◆ To do ◆
Reproduce, exactly and in full, the records that follow, minus any pictures.

◆ Materials provided ◆
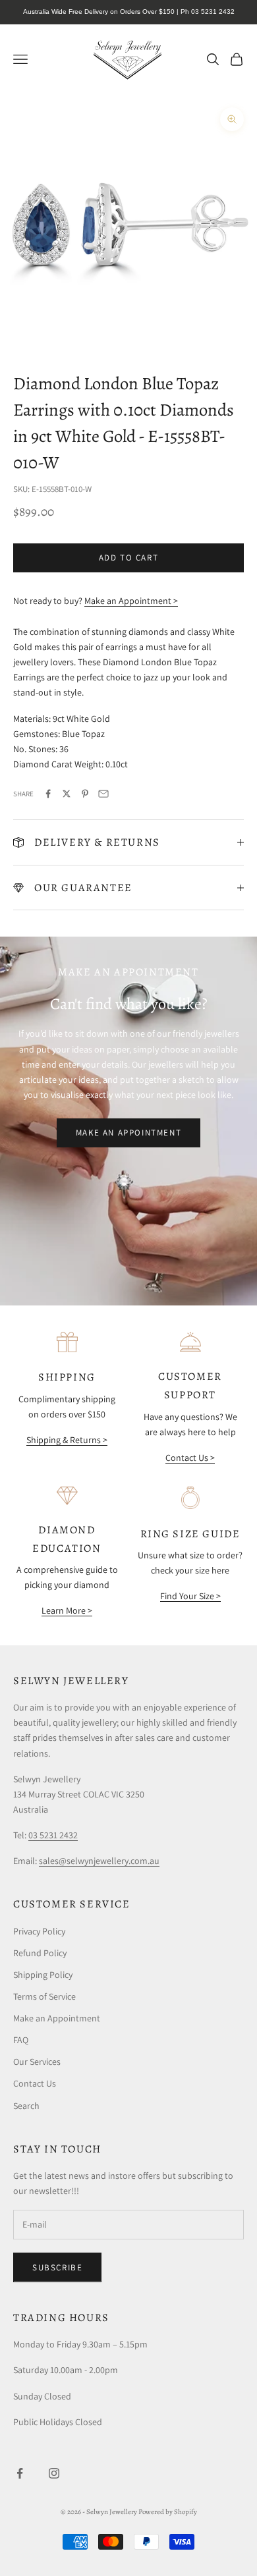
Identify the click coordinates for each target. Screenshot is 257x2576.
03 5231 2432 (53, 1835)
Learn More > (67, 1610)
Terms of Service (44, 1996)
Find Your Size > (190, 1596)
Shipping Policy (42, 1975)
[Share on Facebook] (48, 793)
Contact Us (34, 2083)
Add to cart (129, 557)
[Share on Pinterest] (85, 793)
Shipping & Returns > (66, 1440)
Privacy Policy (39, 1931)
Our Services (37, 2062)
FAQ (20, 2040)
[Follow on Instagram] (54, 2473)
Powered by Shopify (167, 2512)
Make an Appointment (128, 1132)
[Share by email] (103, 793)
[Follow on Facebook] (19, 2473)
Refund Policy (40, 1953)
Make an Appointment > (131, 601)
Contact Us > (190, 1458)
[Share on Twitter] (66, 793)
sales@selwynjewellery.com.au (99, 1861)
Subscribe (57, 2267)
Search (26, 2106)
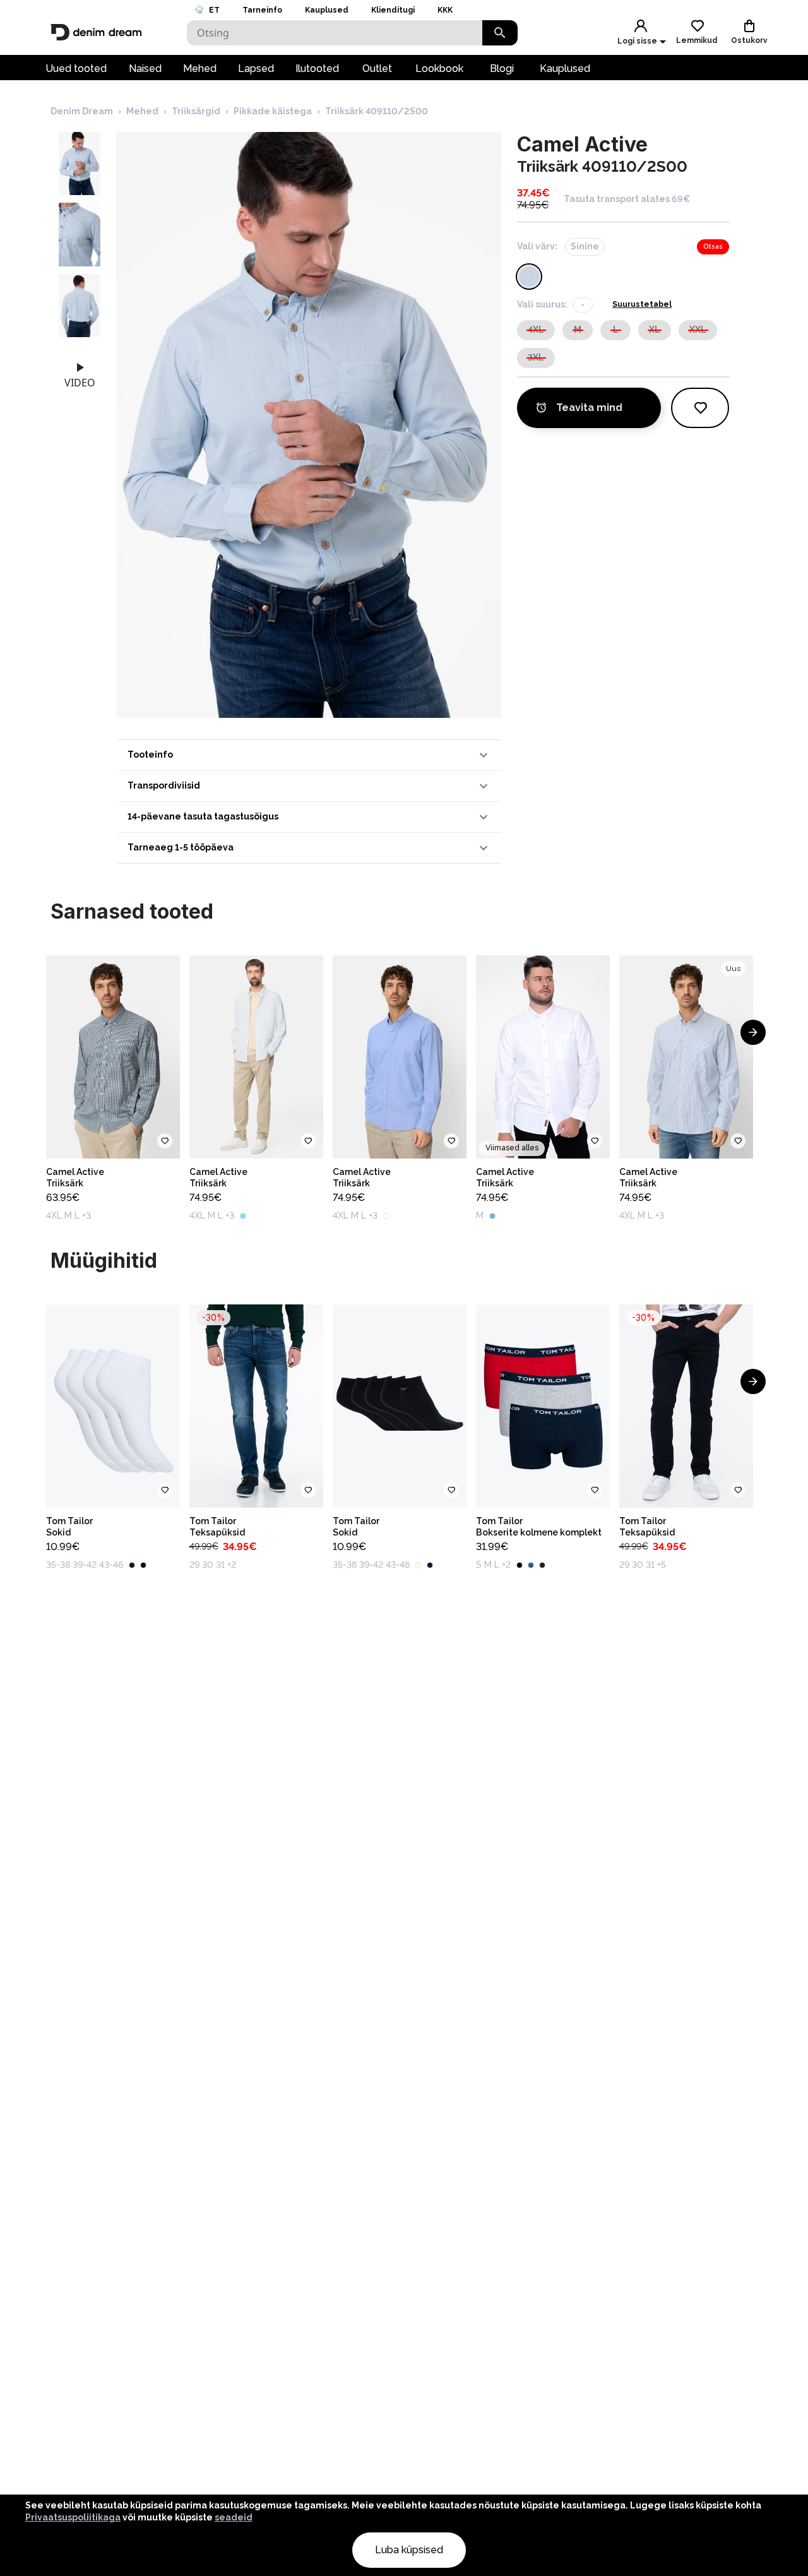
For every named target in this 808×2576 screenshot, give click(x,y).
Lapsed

◆ Task result ◆
Identify the click coordinates for each target. Screenshot is 257x2576.
03 5231 2432 (53, 1835)
Learn More > (67, 1610)
Terms of Service (44, 1996)
Find Your Size > (190, 1596)
Shipping Policy (42, 1975)
[Share on Facebook] (48, 793)
Contact Us (34, 2083)
Add to cart (129, 557)
[Share on Pinterest] (85, 793)
Shipping & Returns > (66, 1440)
Privacy Policy (39, 1931)
Our Services (37, 2062)
FAQ (20, 2040)
[Follow on Instagram] (54, 2473)
Powered by Shopify (167, 2512)
Make an Appointment (128, 1132)
[Share by email] (103, 793)
[Follow on Facebook] (19, 2473)
Refund Policy (40, 1953)
Make an Appointment > (131, 601)
Contact Us > (190, 1458)
[Share on Twitter] (66, 793)
sales@selwynjewellery.com.au (99, 1861)
Subscribe (57, 2267)
Search (26, 2106)
For every named target in this 808×2576 screenshot, give click(x,y).
Lapsed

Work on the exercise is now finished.